Some stories in God’s word are so painful to read that we want to skip them, but God has left them in there as a teaching tool for each of us. This chapter falls into the x-rated material, but we want to focus on what we can learn from the sordid tale of the rape of Tamar. One is that as much as Tamar loved her brothers, she was not discerning. Truth point: often, when we love someone strongly, we are blind to their faults. Secondly, when someone says no, they mean no. A third lesson is what Dr. Constable noted:
“More Christians have probably memorized 1 John 1:9, which says: “If we confess our sins, He is faithful and righteous to forgive us our sins and to cleanse us from all unrighteousness” than Romans 6:12-13. “Therefore do not let sin reign in your mortal body so that you obey its lusts, do not go on presenting the members of your body to sin as instruments of unrighteousness, but present yourselves to God as those alive from the dead, and your members as instruments of righteousness to God.
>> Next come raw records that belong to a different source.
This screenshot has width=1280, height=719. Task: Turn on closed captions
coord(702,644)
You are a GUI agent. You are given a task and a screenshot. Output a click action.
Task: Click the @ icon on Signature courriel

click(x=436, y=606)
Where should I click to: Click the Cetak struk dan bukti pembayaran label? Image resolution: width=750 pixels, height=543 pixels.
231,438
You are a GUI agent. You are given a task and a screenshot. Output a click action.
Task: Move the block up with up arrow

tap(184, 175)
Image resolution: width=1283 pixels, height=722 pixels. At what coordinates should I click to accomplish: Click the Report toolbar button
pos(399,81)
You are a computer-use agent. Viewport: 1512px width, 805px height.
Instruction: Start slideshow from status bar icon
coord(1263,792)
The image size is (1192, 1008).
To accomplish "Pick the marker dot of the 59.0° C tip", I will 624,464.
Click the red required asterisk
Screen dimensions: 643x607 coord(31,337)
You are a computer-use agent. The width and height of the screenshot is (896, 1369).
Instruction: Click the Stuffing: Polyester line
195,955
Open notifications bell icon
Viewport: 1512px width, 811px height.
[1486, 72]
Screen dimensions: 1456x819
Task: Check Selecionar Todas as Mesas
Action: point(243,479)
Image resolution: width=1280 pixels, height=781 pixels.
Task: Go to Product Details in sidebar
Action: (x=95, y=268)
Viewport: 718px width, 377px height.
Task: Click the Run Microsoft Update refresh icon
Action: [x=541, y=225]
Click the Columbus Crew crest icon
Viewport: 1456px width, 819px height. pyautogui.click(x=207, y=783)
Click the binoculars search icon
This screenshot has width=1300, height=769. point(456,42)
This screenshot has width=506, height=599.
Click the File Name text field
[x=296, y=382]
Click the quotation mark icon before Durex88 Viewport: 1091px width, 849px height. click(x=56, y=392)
First John 1:9 deals with how to handle sin after we have committed it; it is corrective theology. Romans 6:12-13 deals with how to handle sin before we commit it; it is preventive theology. We need to pay more attention to Romans 6:12-13.
One of the purposes of 2 Samuel 13 is to help the reader prevent this type of sin rather than help us recover from it having fallen. It is a strong warning against letting our passions lead us because of the consequences that will follow.”